Alex didn’t say anything for a moment. The sun fell in long golden streamers across the bench between them, over bread and fruit and basket-weave.

“Anyway,” Garrett said, and put the end of the bread and cheese away. “Sorry. You didn’t ask.”

“I did,” Alex said. “And I wish…I don’t know. I didn’t know that was how it was, for you.”

“I’m here now,” Garrett said. “And building the biggest organizational adventure of the Middle Lands. Out of marble. It’s sort of hideously blinding. No, sorry, I’m not insulting you, you’re beautiful.” He touched the bench, an apology: accepted.

Alex cleared his throat. “Speaking of. I’ve brought you something else. Here.” He produced oiled linen from the bottom layers of the basket, like a street conjuror; handed it over.

Garrett unfolded the wrapping. Felt his breath catch, involuntarily.

The fabric fell like water over his hands, weightless as sunbeams, fine and delicate as starlight. The scarf held every shade of sunrise imaginable: dusky rose, joyous fuchsia, blazing gold, blooming violet, rich copper, night-blue lightening to periwinkle. It wove fantasies into the morning, a lifted banner vivid against cool white stone and clear sun and Garrett’s astonished fingers. It unfolded, and kept unfolding, until it gathered like liquid dawn at his feet.
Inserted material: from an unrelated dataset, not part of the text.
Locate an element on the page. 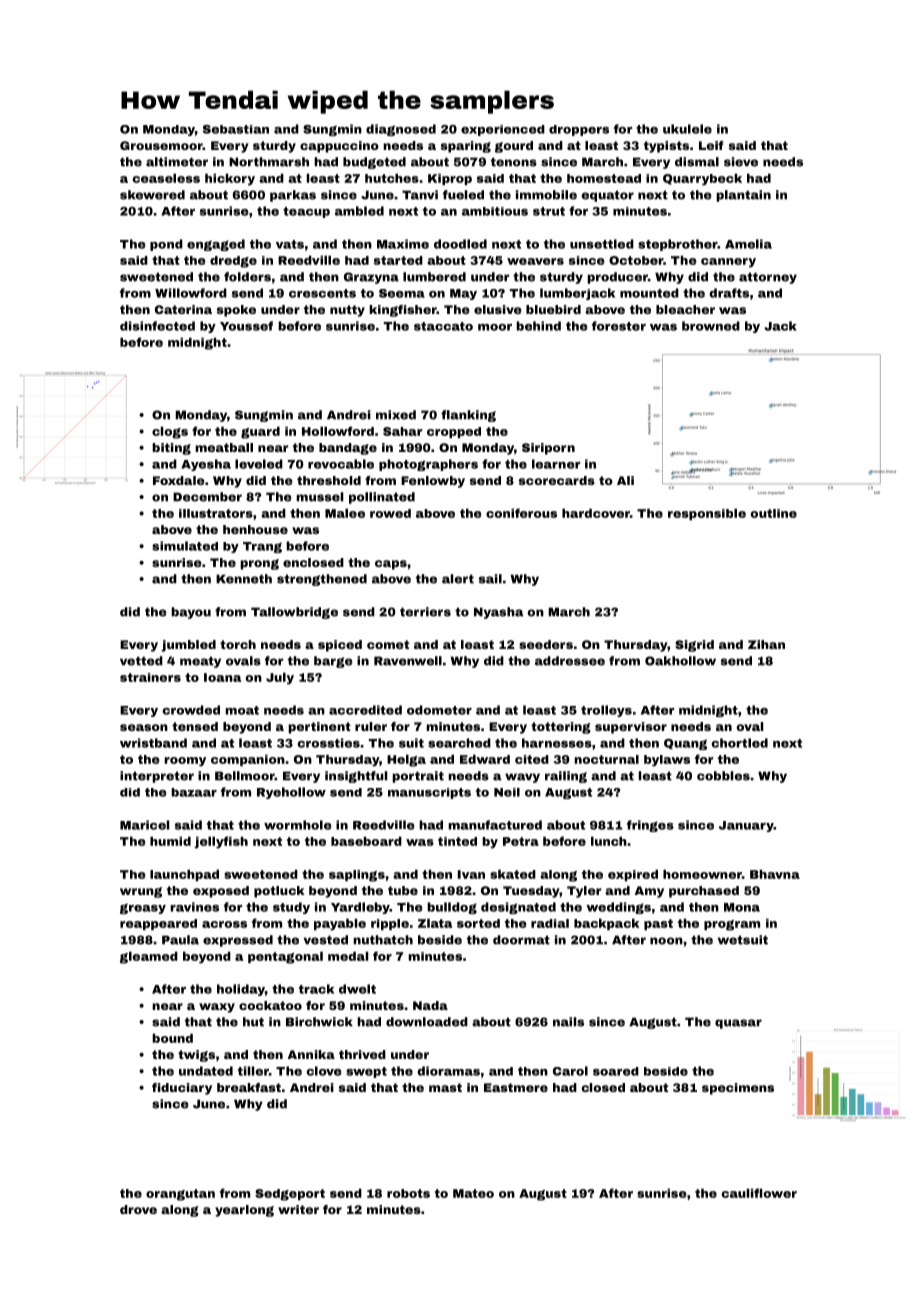 The width and height of the page is (924, 1308). humid is located at coordinates (170, 841).
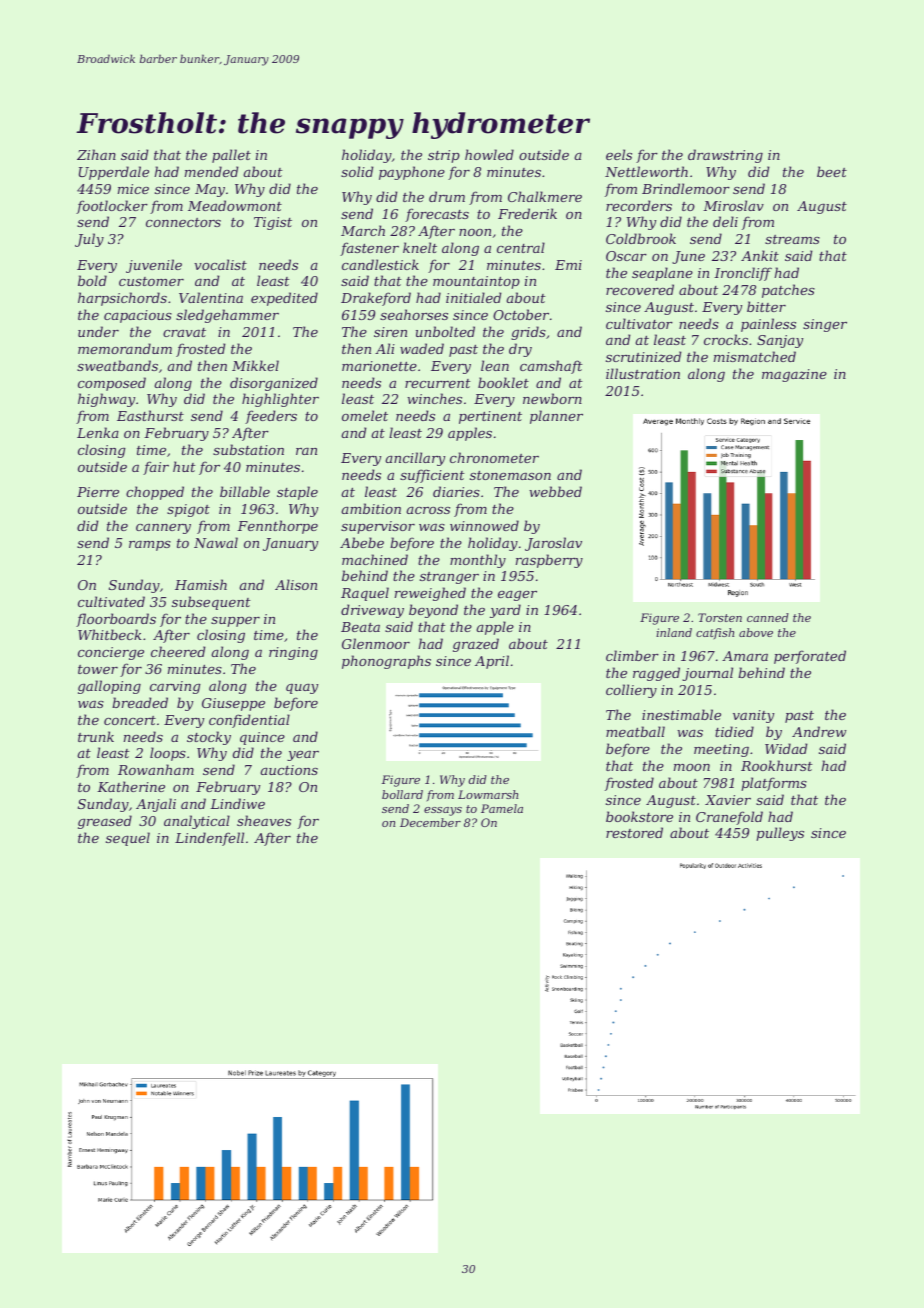  What do you see at coordinates (545, 196) in the page?
I see `Chalkmere` at bounding box center [545, 196].
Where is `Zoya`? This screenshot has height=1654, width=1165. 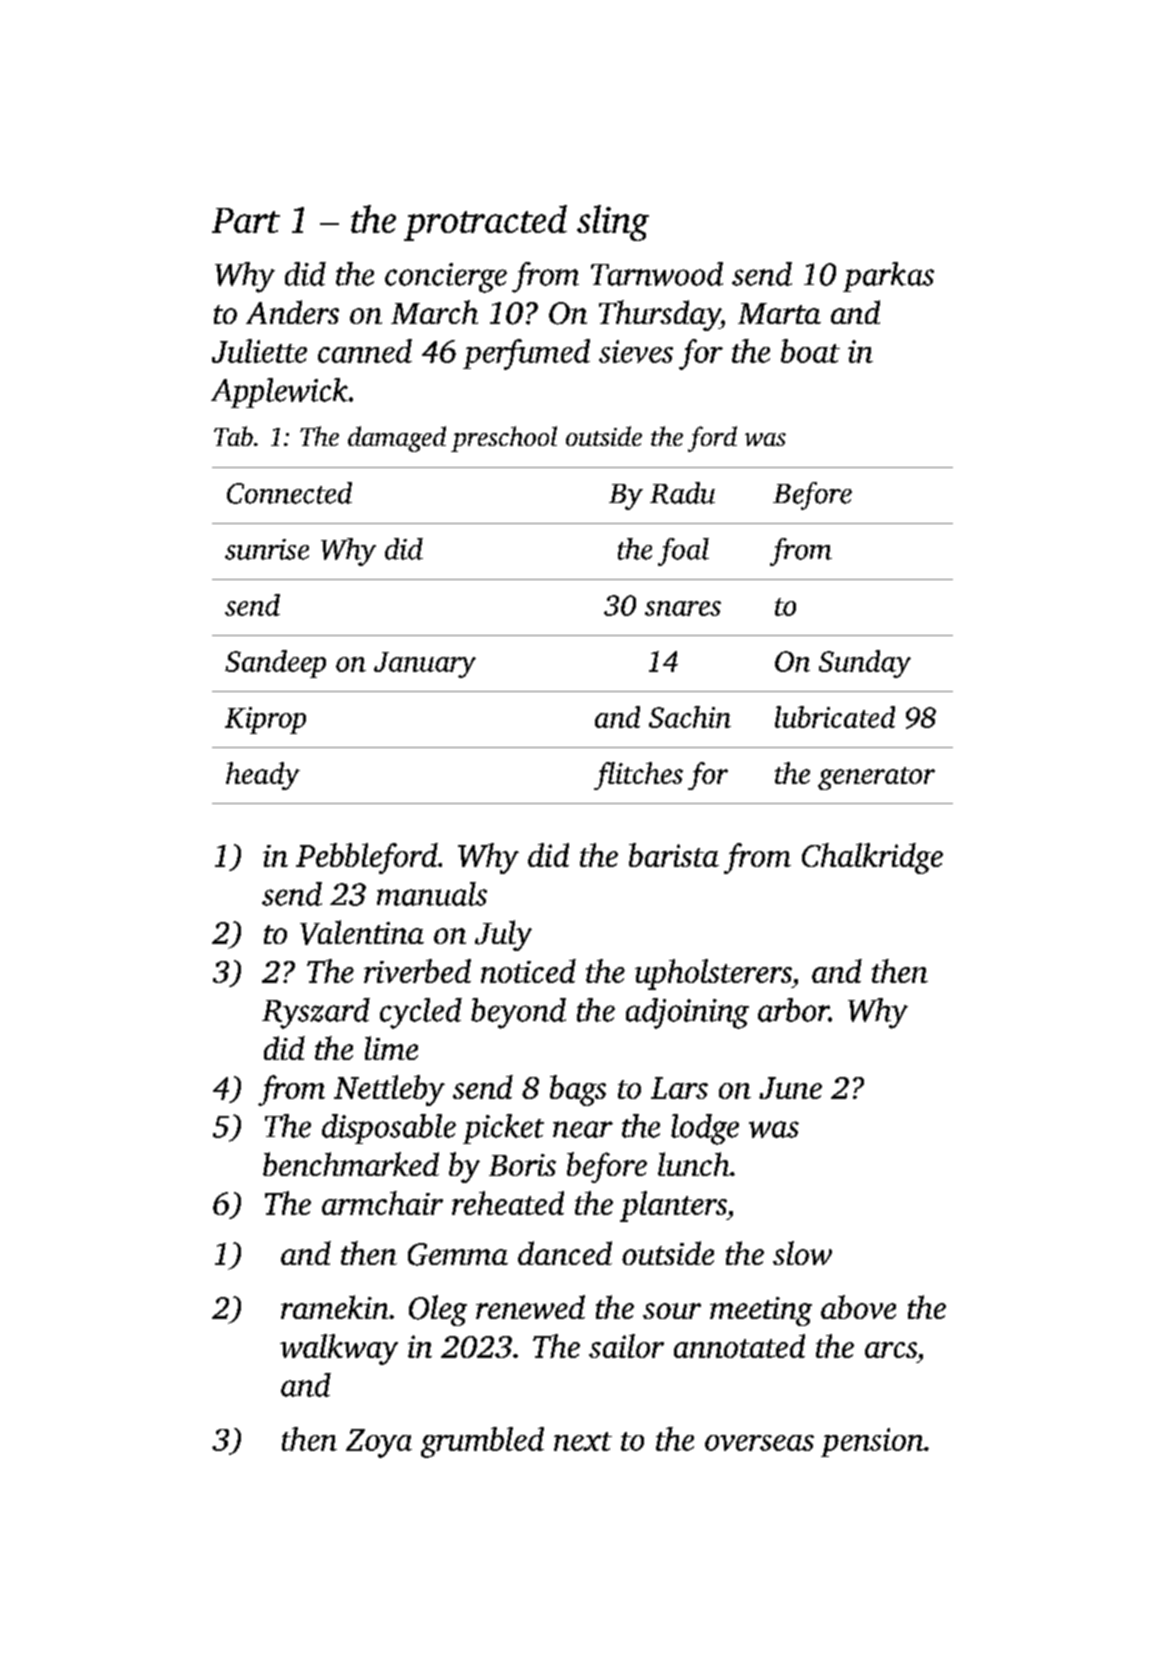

“I know Lorre wants the School to be a statement.” Alex’s voice emerged not exactly hesitant, but more so than Garrett had ever heard from him before. “Clean and bright and unmistakable. But you like color. Your belt, yesterday. Your shirt. Your family’s work. I thought you might be missing it. I thought…when I saw this, I thought about you.”

Garrett hadn’t managed to find words. He kept wanting to touch each color, each glowing thread. Not magical, not at all, except that it was, oh, it was.

“I can take it,” Alex said hastily, “if it’s not something you want.” He’d scooped the linen wrapping into a ball, in one hand.

“No! I mean. Yes. No. I do want it! Thank you. Again. I don’t know if I can—if I should…” Words. Speaking. Important. A spell. “I know how much this must have cost. In the market. If you paid more than thirty—”

“I’m not admitting anything. It’s a gift.”

“I can’t, if it means I’ll owe you. If we’ll owe you.”

Alex tossed crumpled linen back into the basket. “You don’t. Owe me. I bought it for you. Do you need to get back to your students?”

“Yes—wait,” Garrett amended. “Do you want to stay? To listen?” He couldn’t offer much. But perhaps it’d be a fair trade: perhaps that return, letting the prince see what the School did or hoped to do, would matter. Perhaps letting Alex see something he loved, something of himself, would be enough of a balance.

If it meant something. If it meant anything at all. If Alex weren’t simply out buying scarves for a legion of lovers, in the marketplace, and flirting idly with magicians and merchants alike, and then coming up the hill with a bribe on behalf of his father.

But this swirl of dawn hues was something Alex had chosen. Remembering about Garrett and color.

Possibilities hovered in sunbeams, perilous, unsteady.

“I would.” Alex’s face had lit up. “Can I? I always wanted to be a magician. From the stories. The legends.”